### Assigned task
Continue the article on hospital operating theatres below from the point where it stops.

### Excerpt
Surgical operating theatre: The ‘Heart’ of hospital

Operating rooms (ORs) are specialised workspaces that require highly functional equipment of the highest quality, which surgeons and other OR personnel use to perform lifesaving procedures. - Dr K. M. Mandana

Image by Zahid H Javali from Pixabay

Without this equipment in place, OR professionals may struggle to deliver the care that patients need. There is a definite number of essential operating room equipment that OR professionals need on a per case basis. Each piece of equipment serves a distinct purpose and makes it easier for OR personnel to get the job done. Here’s a closer look at some of the most common required OR equipment that serve the needs of OR staff and patients every day.

Overview of necessary operating room equipment-reduced

  1. Utility columns
  2. Surgical and exam lights
  3. Stretchers and stretcher accessories
  4. Cushions and mattresses
  5. Space management booms
  6. Sterilisation and cleaning equipment
  7. Disposables and consumables
  8. Gel pads and positioners.

An operation theatre complex is the “heart” of any major surgical hospital. An operating theatre, operating room, surgery suite or a surgery centre is a room within a hospital, within which surgical and other operations are carried out. Operating theatres were so-called in the United Kingdom, because they traditionally consisted of semi-circular amphitheatres to allow students to observe the medical procedures. The Old Operating Theatre in London is one of the oldest, dating back to 1822.

Artificial Intelligence: Coming soon to a hospital operating theatre near you

Human intelligence has long powered hospitals and health care. People rely on doctors, nurses, and a variety of other clinicians to solve problems and create new solutions. Advances in artificial intelligence are now making it possible to apply this form of computer-based “thinking” to health care.

### Dataset entries
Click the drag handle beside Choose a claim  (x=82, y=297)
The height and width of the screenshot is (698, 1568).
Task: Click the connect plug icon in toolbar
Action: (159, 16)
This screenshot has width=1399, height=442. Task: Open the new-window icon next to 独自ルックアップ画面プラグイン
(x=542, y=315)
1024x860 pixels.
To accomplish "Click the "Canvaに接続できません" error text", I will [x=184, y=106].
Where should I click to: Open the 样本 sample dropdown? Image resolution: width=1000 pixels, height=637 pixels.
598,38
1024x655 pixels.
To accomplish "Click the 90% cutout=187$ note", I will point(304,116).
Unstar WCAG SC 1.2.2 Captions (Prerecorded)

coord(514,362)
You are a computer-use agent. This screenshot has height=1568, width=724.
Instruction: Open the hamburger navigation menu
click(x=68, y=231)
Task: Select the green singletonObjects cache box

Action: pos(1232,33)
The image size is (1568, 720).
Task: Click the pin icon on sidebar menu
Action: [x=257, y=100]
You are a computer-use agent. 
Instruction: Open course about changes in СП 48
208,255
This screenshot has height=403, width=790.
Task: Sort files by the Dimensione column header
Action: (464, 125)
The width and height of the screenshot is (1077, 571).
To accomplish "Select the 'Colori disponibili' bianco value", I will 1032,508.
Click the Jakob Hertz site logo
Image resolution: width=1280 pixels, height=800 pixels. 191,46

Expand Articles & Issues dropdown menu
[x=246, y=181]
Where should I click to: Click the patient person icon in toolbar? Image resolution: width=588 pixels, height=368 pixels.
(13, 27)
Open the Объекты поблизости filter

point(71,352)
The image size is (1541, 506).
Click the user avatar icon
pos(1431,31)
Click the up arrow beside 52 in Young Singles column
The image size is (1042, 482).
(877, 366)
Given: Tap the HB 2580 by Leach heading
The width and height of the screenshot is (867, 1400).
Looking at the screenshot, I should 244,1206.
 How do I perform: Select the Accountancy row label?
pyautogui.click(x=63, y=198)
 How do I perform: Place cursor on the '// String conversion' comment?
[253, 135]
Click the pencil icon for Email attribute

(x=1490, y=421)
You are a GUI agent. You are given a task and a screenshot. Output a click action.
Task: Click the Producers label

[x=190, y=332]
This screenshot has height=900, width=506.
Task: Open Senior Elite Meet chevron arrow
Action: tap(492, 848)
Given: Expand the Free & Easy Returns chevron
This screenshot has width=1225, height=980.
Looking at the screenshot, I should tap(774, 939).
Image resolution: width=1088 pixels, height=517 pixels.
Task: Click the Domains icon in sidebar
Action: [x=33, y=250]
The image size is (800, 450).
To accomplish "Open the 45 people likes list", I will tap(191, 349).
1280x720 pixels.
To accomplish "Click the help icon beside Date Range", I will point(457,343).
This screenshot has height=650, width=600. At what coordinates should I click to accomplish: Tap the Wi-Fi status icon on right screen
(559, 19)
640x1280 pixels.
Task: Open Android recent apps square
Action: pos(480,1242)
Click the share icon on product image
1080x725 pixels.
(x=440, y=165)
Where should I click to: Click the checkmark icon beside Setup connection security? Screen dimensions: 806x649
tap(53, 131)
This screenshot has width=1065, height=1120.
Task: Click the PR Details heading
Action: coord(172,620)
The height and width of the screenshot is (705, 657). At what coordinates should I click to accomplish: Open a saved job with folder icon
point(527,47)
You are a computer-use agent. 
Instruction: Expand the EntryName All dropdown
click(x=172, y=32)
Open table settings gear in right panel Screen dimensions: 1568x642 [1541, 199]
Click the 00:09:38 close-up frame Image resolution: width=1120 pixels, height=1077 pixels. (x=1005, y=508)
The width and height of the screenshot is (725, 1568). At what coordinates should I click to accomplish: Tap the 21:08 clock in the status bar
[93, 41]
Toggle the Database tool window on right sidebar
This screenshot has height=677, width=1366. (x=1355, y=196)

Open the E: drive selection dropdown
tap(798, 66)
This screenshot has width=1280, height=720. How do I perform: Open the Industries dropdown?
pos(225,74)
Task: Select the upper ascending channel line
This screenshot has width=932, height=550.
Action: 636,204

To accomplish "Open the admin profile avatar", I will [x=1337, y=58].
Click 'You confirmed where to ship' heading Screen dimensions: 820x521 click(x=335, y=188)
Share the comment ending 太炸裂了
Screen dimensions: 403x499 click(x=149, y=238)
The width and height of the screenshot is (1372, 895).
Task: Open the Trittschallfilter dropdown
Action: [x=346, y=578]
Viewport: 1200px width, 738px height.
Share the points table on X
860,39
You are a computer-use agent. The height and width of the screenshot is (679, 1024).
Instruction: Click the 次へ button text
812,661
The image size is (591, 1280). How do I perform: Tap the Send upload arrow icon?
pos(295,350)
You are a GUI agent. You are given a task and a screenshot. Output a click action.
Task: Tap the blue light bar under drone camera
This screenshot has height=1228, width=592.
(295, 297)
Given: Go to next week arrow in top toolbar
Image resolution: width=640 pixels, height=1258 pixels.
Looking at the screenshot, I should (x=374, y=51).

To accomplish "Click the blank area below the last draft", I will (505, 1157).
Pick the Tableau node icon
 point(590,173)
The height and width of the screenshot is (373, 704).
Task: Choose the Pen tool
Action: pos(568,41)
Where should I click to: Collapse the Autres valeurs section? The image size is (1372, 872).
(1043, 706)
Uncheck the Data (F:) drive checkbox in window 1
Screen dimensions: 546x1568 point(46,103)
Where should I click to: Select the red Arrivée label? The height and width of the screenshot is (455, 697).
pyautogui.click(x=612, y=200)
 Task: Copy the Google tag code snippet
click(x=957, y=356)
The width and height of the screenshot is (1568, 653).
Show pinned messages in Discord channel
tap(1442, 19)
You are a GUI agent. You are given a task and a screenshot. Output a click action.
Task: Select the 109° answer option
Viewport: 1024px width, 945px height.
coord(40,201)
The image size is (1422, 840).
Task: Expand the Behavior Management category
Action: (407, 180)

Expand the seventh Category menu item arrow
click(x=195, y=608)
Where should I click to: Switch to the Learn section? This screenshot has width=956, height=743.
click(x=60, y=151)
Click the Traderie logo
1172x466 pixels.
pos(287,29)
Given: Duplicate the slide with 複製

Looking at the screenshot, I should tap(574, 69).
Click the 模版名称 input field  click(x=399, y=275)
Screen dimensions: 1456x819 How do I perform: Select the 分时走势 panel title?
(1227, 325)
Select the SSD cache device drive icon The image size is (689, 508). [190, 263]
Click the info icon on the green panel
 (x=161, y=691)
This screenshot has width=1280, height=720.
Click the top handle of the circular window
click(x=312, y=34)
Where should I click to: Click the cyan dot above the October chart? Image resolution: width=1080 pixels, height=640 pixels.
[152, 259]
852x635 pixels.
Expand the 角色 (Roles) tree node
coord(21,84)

### Task result
There are many developments in artificial intelligence. Here are three areas — training, surgical robots, and data mining — in which, people believe it will begin making a difference sooner rather than later.

Games for surgeons

Inside their operating rooms, surgeons are the captains of the ship. They possess extensive medical training and the skills to apply it. But they rely on the co-operation and contributions of the entire team to make the most of those skills. Unfortunately, few surgeons get training in how to effectively lead people with different educational and skill backgrounds.

Intelligent robots

Major advances in robotic surgery let doctors perform many types of complex procedures with more precision, flexibility, and control than is possible with other conventional techniques. Robots like the Da Vinci Surgical System provide a platform for translating a surgeon’s movements into precise actions with advanced instruments. Current robots, however, are not aware of the anatomy they show the surgeon, the procedures they are being used to perform, or what the surgeon intends to do. They are fantastic tools, but they aren’t yet intelligent assistants.

Future generations of robotic surgery platforms will be more aware of the procedure being performed and use that knowledge and perception to give the surgeon intelligent assistance.

Alexa, Siri, and Cortana can not only understand your music preferences and other wishes, they can also listen to questions asked in the work environment. For doctors, that means the operating room—and for the patient, it means that operating surgeon is not alone. Here’s why it’s so useful.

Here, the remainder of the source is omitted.